Shayna, who attends UND, couldn’t hunt the next day, but Wirkus and hunting buddy Ken “Spook” Aase of Grand Forks returned to the area in the morning trying to find the deer.
(It’s tempting to ask how a guy gets the nickname “Spook” but it’s not really relevant to this story. Aase has had the name forever, Wirkus said.)
There was no snow on the ground for following tracks or spots of blood, and they were about to give up the search, Wirkus recalls, when he spotted a white weasel running through the brush. He turned around and noticed another spot of white.
Turns out it was the splotch of white from below the deer’s chin. The deer was covered with grass, Wirkus said, as if something had taken a bale of hay and thrown it over the top of it.
“I took off all the grass, and I’ll be damned if it wasn’t laying there,” he said. “Both of us, my friend and I, had walked by it twice within about 3 feet. I just happened to see the white patch.”

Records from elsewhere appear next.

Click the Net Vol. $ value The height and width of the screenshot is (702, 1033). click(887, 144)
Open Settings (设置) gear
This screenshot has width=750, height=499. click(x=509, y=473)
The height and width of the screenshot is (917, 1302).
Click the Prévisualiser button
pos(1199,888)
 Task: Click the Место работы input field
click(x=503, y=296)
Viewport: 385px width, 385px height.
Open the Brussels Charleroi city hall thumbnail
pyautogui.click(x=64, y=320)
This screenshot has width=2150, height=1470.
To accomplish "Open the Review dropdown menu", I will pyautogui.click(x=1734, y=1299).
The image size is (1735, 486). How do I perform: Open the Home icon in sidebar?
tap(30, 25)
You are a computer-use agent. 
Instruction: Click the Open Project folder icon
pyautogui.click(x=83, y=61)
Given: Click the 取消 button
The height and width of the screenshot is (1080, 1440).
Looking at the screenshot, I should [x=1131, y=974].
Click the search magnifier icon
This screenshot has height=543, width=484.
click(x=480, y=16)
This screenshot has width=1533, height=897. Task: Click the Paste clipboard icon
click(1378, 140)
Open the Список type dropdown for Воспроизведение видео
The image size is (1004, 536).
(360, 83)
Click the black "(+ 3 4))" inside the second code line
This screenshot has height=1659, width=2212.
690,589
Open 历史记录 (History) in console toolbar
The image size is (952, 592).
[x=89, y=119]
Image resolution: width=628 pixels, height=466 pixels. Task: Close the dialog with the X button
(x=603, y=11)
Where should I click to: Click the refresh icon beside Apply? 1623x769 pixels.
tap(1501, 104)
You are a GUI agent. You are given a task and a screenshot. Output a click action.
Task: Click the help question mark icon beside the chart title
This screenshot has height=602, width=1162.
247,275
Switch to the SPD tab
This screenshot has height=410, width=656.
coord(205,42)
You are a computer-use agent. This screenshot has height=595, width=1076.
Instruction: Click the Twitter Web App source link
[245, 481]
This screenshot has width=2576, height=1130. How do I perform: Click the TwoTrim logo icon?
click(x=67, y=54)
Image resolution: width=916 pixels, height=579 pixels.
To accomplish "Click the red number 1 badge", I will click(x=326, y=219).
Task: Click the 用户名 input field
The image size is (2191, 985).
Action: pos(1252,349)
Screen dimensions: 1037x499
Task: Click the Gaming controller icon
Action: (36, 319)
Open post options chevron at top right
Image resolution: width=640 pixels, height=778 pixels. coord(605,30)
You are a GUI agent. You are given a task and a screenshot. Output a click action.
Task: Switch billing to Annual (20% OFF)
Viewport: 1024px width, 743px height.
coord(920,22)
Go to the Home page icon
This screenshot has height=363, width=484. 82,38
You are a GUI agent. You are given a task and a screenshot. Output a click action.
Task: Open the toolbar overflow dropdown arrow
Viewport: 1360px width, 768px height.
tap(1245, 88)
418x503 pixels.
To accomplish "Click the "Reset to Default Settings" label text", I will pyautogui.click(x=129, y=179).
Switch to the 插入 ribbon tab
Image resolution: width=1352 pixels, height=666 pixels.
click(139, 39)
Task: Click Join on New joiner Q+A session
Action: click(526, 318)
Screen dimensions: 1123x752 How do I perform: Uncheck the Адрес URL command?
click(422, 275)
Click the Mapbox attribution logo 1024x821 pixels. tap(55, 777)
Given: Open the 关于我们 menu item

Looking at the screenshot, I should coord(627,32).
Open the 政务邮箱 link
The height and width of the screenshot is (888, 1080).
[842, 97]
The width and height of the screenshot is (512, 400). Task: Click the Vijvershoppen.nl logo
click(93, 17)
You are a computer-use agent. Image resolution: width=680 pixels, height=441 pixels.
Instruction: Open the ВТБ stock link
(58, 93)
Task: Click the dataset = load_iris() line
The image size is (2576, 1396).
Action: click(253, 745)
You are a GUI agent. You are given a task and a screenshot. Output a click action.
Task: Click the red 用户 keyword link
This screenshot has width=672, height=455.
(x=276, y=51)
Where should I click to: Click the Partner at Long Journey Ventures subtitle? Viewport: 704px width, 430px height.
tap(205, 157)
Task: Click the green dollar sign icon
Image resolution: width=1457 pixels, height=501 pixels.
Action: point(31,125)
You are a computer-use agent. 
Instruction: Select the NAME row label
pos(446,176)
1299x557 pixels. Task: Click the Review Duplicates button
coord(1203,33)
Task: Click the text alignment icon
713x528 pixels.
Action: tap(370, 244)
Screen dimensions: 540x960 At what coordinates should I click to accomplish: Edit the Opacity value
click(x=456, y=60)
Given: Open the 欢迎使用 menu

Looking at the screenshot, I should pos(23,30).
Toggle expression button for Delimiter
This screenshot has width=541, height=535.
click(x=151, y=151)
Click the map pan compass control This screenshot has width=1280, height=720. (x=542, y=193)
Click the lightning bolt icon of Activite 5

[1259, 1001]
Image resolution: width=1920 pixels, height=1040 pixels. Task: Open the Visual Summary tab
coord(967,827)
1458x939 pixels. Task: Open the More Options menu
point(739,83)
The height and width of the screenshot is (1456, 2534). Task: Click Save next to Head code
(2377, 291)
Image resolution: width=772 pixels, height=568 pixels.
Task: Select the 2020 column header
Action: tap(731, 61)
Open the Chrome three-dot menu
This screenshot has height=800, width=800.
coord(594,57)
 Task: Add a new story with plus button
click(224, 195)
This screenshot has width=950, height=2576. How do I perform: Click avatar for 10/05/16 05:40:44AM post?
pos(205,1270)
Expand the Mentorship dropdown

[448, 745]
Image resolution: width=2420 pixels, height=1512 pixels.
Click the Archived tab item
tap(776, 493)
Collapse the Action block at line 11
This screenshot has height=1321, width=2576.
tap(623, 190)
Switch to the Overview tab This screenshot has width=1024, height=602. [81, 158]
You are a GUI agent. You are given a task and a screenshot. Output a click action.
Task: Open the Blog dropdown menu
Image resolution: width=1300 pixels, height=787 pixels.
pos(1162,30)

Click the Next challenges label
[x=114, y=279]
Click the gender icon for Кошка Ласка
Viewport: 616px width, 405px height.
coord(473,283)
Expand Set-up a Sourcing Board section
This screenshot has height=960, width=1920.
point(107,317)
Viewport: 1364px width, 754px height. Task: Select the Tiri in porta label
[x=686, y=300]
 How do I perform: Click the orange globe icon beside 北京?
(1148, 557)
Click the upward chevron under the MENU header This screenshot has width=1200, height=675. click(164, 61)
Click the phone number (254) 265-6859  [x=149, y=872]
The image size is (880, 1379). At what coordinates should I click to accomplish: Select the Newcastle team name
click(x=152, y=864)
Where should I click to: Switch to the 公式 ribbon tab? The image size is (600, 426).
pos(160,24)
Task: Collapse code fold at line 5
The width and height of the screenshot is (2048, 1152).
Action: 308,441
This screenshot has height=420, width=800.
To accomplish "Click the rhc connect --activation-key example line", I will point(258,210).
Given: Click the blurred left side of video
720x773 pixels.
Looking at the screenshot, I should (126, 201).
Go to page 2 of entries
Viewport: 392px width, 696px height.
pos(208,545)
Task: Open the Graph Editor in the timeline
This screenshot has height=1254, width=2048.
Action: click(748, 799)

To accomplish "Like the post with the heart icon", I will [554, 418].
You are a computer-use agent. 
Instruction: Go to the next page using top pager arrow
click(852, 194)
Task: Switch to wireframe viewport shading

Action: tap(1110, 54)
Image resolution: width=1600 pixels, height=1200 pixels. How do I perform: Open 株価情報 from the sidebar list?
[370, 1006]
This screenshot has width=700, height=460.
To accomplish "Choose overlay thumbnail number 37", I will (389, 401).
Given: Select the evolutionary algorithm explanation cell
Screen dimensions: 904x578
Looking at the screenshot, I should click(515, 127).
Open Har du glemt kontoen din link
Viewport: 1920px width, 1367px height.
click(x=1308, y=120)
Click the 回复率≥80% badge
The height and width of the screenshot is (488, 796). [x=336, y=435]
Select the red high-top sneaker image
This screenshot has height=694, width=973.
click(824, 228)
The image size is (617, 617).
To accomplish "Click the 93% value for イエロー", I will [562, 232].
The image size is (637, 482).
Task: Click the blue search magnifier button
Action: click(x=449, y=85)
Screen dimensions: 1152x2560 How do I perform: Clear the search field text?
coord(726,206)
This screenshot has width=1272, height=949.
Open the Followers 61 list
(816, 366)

Wirkus said he’d heard mountain lions will stash their prey by covering it with grass or brush if they’re not hungry.
Which, of course, got him to wondering: Could it be?
“I’m glad I had somebody with me because other guys would think I’m so full of BS it’s coming out my ears,” Wirkus said. “We just stood there for a minute, and I said, ‘Spook, have you ever seen anything like this?’
“I said, ‘It’s either a bigfoot or aliens or something. Let’s get that thing gutted and get out of here.’”
John Erb, a furbearer research biologist for the Department of Natural Resources, said a cougar could have covered the dead deer with grass but more likely it was a bobcat.
He suggested that Wirkus return to the site, cover the carcass with grass after removing the meat and place a trail camera at the site.
“I had one of these last winter, and I went out and placed a trail camera on the site,” Erb said. “Right away that night (and for the next several days), I had hundreds of pictures of a bobcat coming back. But cougars absolutely can do this, as well.”
Wirkus says he’s going to follow Erb’s suggestion. But regardless of what the trail camera produces, his daughter’s first deer comes with quite a story. They were able to find the deer and field-dress it before the meat spoiled, he said, and there were no signs of claw marks or other injuries, beyond the bullet wounds.
“She had the biggest smile I’ve ever seen on her face,” Wirkus said of his daughter. “She was a pretty happy camper.”